[Listed records Boundary: Start]
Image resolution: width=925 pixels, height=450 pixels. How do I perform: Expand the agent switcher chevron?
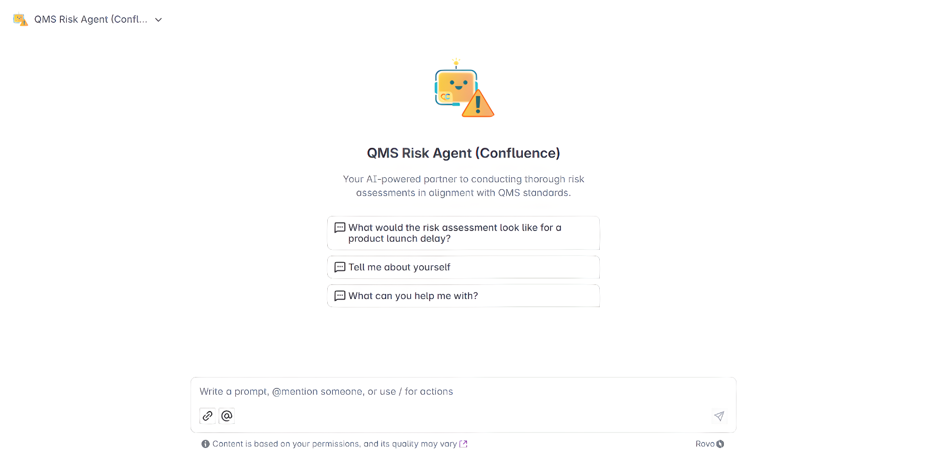[158, 20]
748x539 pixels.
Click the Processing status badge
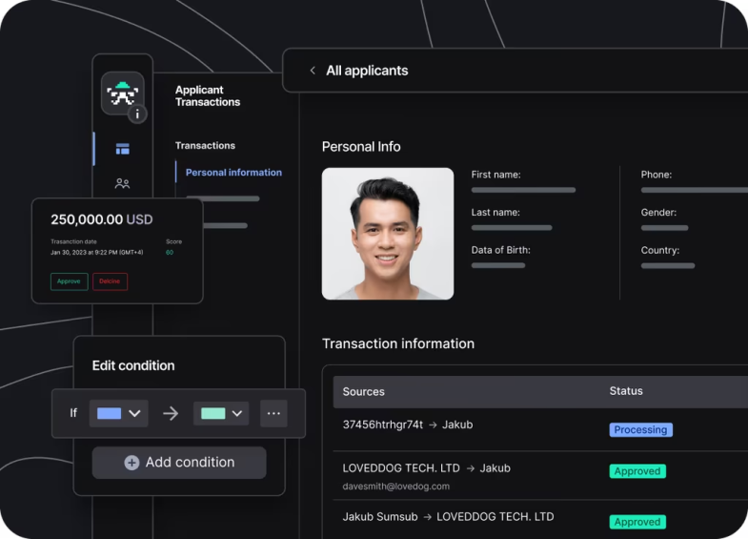click(640, 429)
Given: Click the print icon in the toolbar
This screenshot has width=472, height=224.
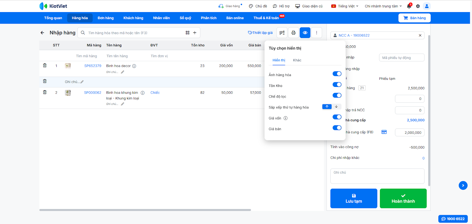Looking at the screenshot, I should 293,33.
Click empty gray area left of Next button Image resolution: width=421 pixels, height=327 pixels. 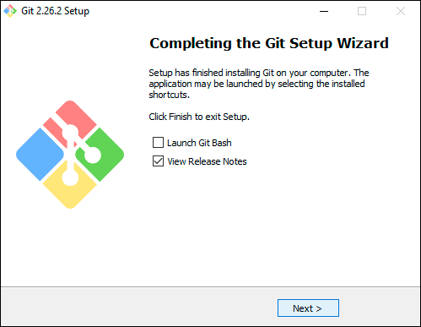(x=141, y=308)
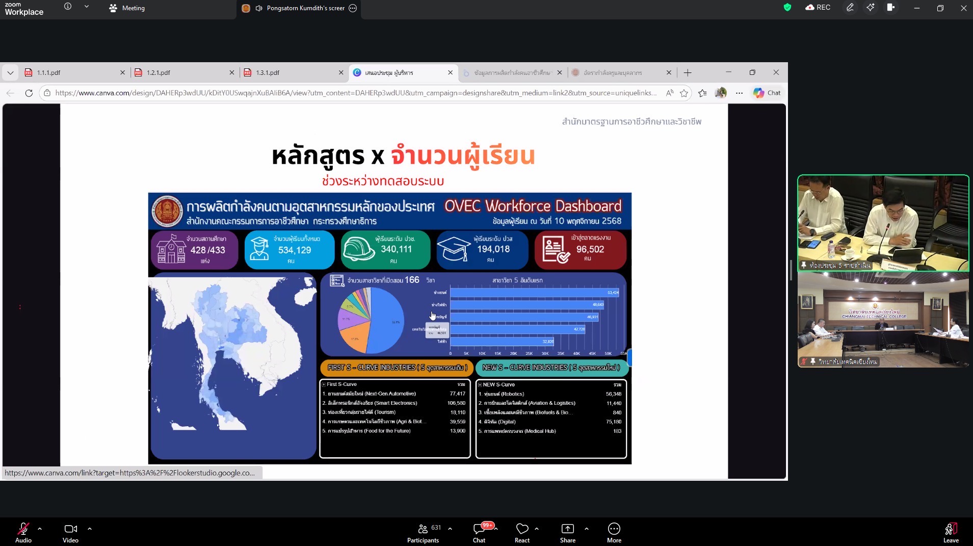Open Zoom meeting info icon
973x546 pixels.
68,7
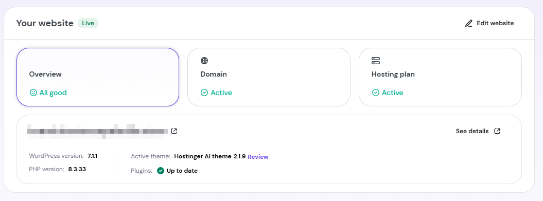Open external link icon beside blurred site URL
The width and height of the screenshot is (543, 201).
pyautogui.click(x=174, y=131)
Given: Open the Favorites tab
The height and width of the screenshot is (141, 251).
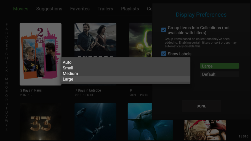Looking at the screenshot, I should click(x=80, y=9).
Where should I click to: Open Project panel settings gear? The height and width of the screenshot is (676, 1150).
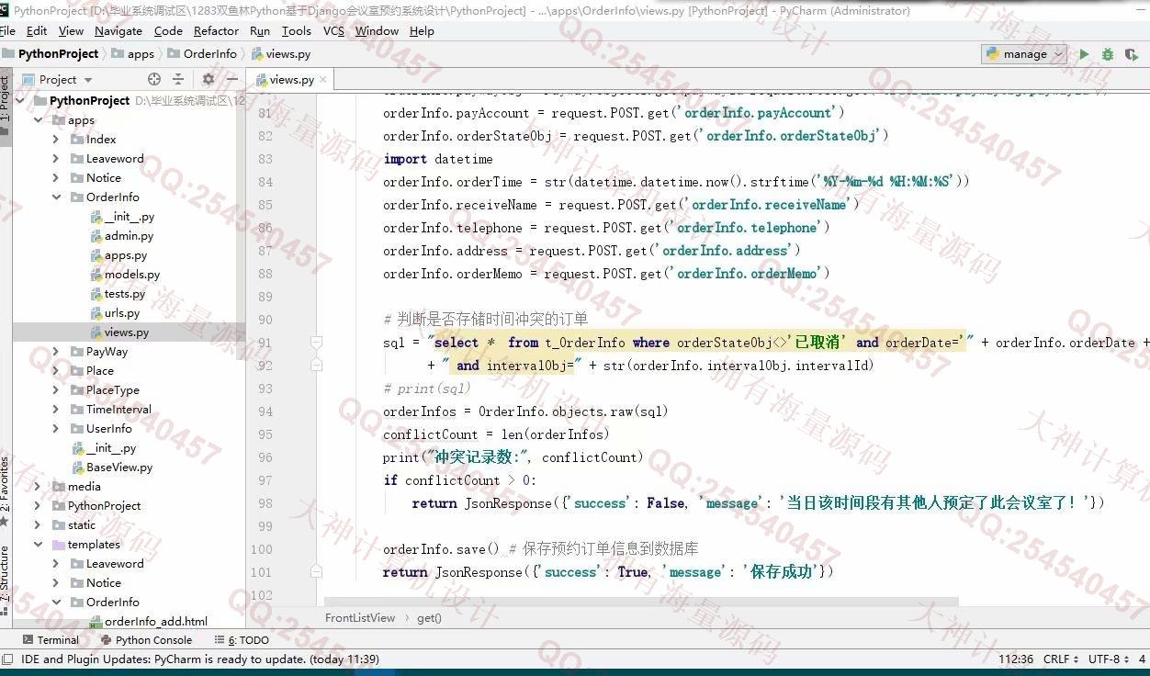coord(209,79)
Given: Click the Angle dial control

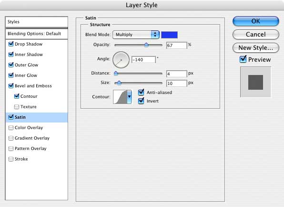Looking at the screenshot, I should tap(121, 60).
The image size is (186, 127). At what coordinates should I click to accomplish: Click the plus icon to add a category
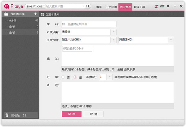35,14
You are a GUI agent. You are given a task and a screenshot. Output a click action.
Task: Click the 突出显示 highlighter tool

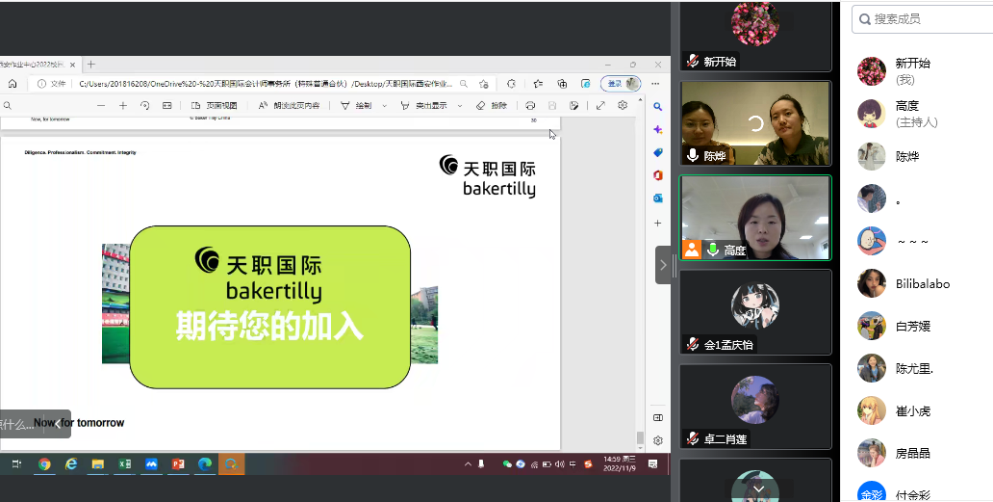pyautogui.click(x=423, y=106)
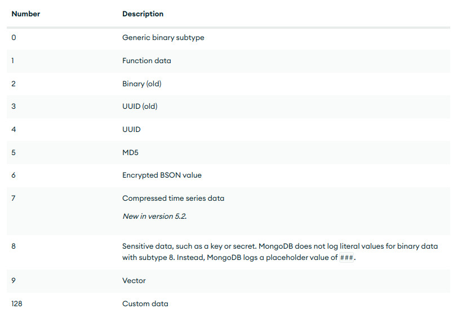Click the UUID description in row 4

tap(131, 130)
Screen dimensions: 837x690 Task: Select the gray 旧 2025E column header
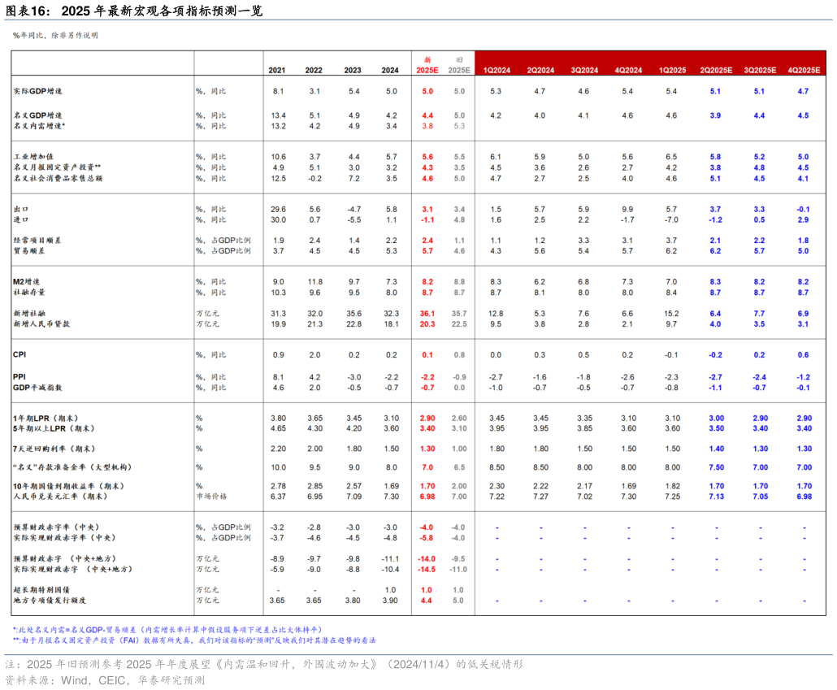pos(459,66)

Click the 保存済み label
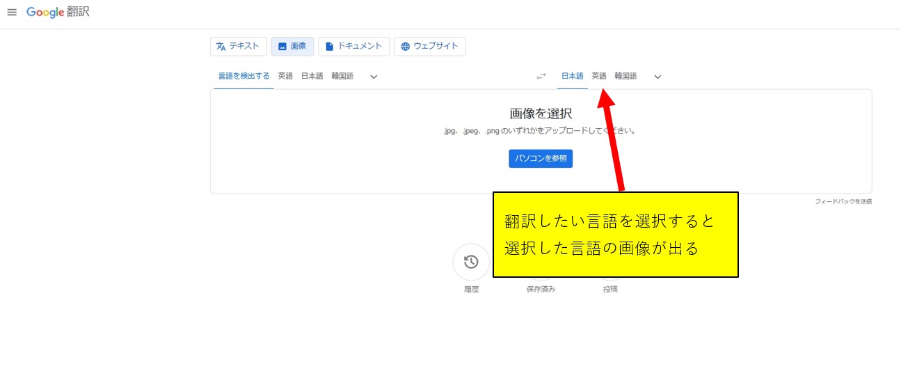click(541, 289)
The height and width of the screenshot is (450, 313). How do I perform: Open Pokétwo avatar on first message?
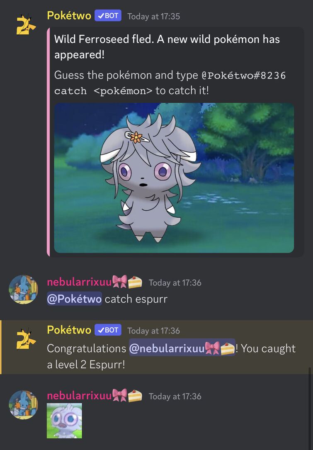[x=26, y=25]
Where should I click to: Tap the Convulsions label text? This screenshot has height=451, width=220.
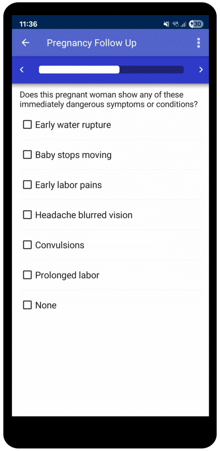[60, 245]
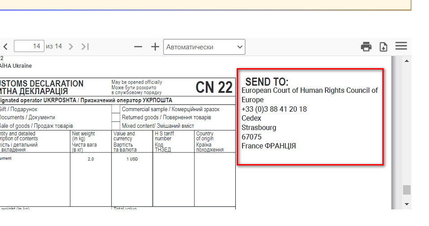Image resolution: width=429 pixels, height=226 pixels.
Task: Zoom in with the plus button
Action: pos(155,47)
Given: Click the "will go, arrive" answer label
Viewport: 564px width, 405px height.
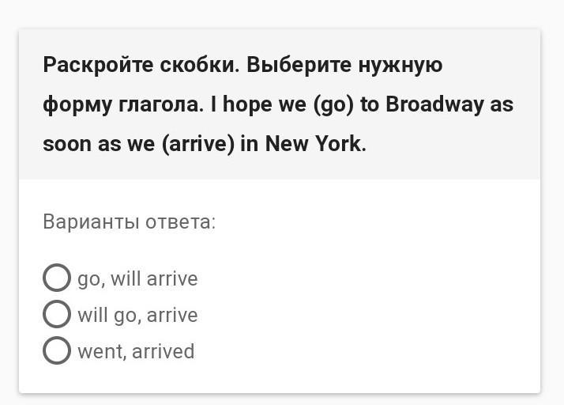Looking at the screenshot, I should click(x=137, y=315).
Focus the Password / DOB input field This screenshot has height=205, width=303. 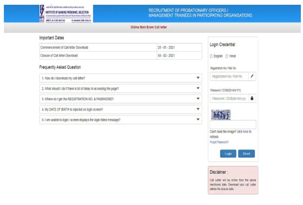[229, 99]
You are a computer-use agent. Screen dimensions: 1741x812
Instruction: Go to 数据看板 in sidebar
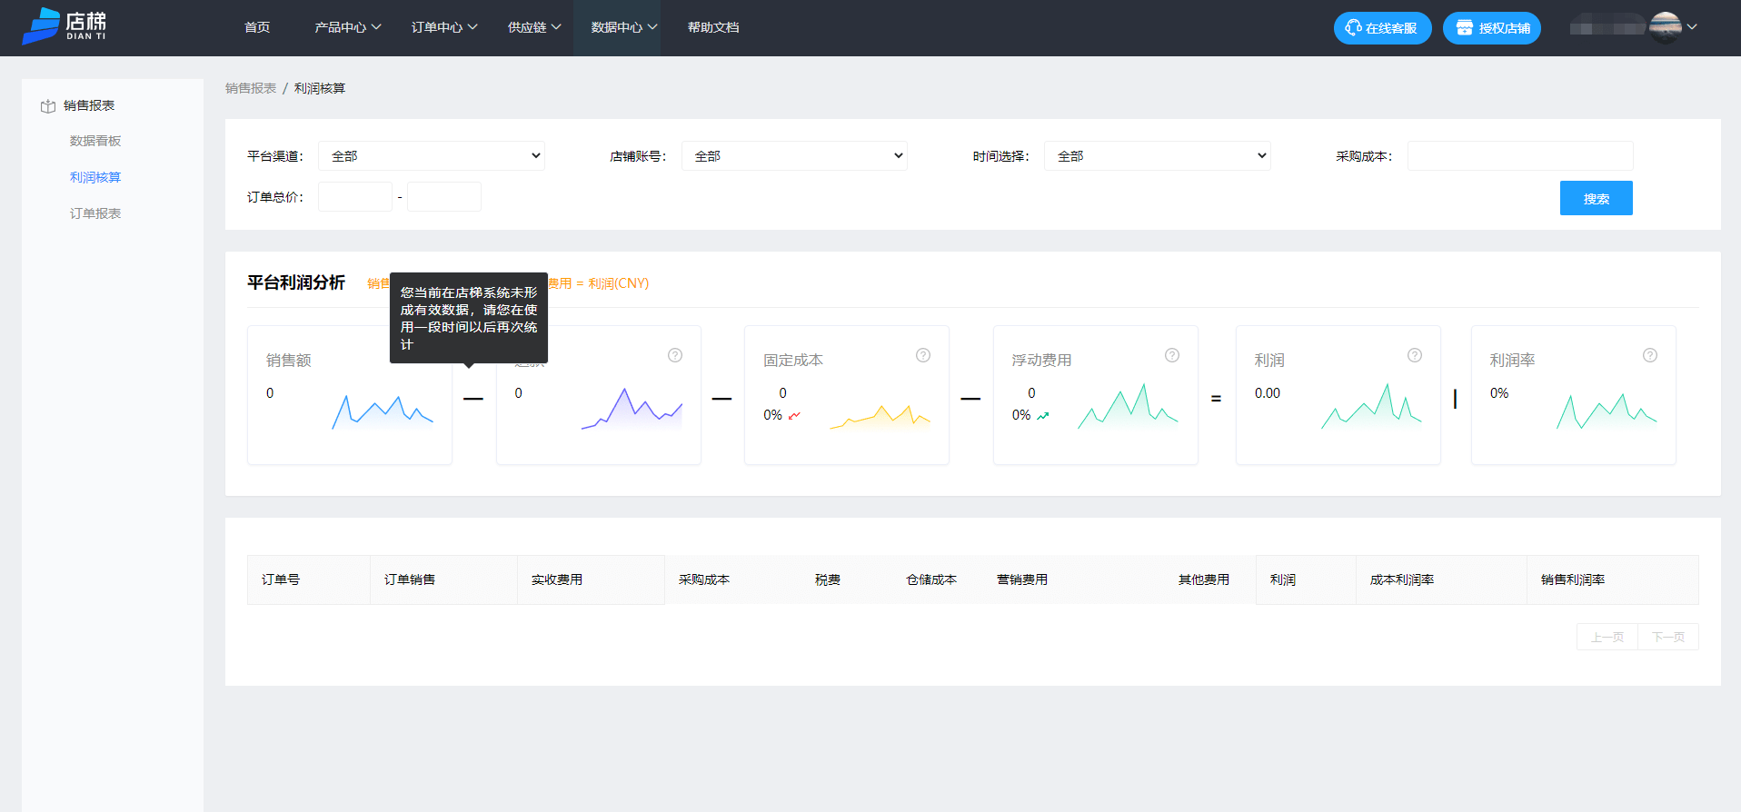click(x=95, y=141)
[Listed records Boundary: End]
§ Work instructions:
Take the records above from their first line through the line with "Given: Click the print icon in the toolbar" and set those lines down word for word, minus the pictures.

§ Written solution:
Image resolution: width=925 pixels, height=450 pixels. How do I perform: Expand the agent switcher chevron?
[158, 20]
748x539 pixels.
Click the Processing status badge
click(640, 429)
Given: Click the print icon in the toolbar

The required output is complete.